如何发展高效稳定的钙钛矿太阳能电池是光伏领域的一个关键科学问题。钙钛矿薄膜中的晶界缺陷是限制其效率和稳定性提升的重要因素。本项目拟设计合成含特殊基团的单一异构体的可热聚合C60二取代衍生物，通过原位构筑可热聚合富勒烯/钙钛矿双交联结构来钝化钙钛矿的晶界缺陷和增加晶界稳定性，进而提高钙钛矿器件的效率和稳定性。首先，利用定位基团的位阻作用合成含特殊基团的单一异构体的可热聚合C60二取代衍生物。然后，以复合钙钛矿为研究体系，研究不同结构的可热聚合C60二取代衍生物构筑的可热聚合富勒烯/钙钛矿双交联结构对钙钛矿薄膜的微纳结构、电荷输运及器件效率和稳定性的影响规律。最后，建立可热聚合富勒烯分子结构与器件性能的科学关系，实现高效稳定的碳基钙钛矿电池器件。项目研究成果可阐明可热聚合富勒烯衍生物提高钙钛矿器件效率和稳定性的微观机制，为进一步设计高性能钙钛矿太阳能电池的功能性材料提供科学依据和理论支撑。

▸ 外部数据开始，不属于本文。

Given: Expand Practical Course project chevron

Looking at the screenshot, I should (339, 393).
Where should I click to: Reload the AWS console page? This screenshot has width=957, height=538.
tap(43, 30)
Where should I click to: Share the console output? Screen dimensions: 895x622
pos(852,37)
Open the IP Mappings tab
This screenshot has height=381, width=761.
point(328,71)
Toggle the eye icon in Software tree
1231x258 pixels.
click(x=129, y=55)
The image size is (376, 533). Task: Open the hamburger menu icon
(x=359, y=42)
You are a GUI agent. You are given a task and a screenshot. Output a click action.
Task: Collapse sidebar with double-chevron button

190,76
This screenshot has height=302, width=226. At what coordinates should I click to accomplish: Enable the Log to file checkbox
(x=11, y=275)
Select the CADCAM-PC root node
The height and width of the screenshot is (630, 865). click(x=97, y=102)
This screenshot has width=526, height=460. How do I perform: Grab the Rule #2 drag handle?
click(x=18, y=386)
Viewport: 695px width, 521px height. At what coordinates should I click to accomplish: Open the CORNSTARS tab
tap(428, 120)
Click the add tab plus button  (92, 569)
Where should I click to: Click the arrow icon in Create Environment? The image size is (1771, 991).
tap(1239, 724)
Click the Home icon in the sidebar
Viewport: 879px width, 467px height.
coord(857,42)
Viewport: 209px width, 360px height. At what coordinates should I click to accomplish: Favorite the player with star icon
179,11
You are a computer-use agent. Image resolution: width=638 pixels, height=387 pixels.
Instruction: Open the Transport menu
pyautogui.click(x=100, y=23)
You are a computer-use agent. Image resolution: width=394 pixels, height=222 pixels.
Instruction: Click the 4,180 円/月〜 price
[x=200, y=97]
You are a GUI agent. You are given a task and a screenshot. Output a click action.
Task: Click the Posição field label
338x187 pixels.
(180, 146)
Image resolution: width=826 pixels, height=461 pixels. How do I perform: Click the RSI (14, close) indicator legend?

How to fabricate efficient and stable perovskite solar cells is one of the key scientific issues in the field of photovoltaics. The defect in the perovskite films is a key factor for limiting the efficiency and stability of the perovskite solar cells. This project devotes to designing and synthesizing thermally polymerizable bis-adduct C60 derivatives with isomer free, and constructing of thermally polymerizable fullerene/perovskite double cross-linked structure in-situ to passivate the grain boundary defects and improve the grain boundary stability of the perovskite, thus increasing the efficiency and stability of the device. Firstly, thermally polymerizable bis-adduct C60 derivatives with isomer free will be synthesized by the steric hindrance of the localization group. Then, we will construct the fullerene/perovskite double cross-linked structure in the mixed-cation/mixed-halide perovskite layer. The influence of the different molecular thermally polymerizable bis-adduct C60 derivatives on the micro-nano structure, carrier transport, device efficiency and stability will be investigated. Finally, the scientific relationship between the molecular structure of the thermally polymerizable fullerenes and the device performance will be established, and thus the efficiency and stability of carbon-based perovskite devices will be improved. This project is proposed to clarify the microscopic mechanism of the thermal polymerization of fullerene derivatives to improve the efficiency and stability of the device, and to provide scientific basis and theoretical support to the further design of functional materials for high performance perovskite solar cells.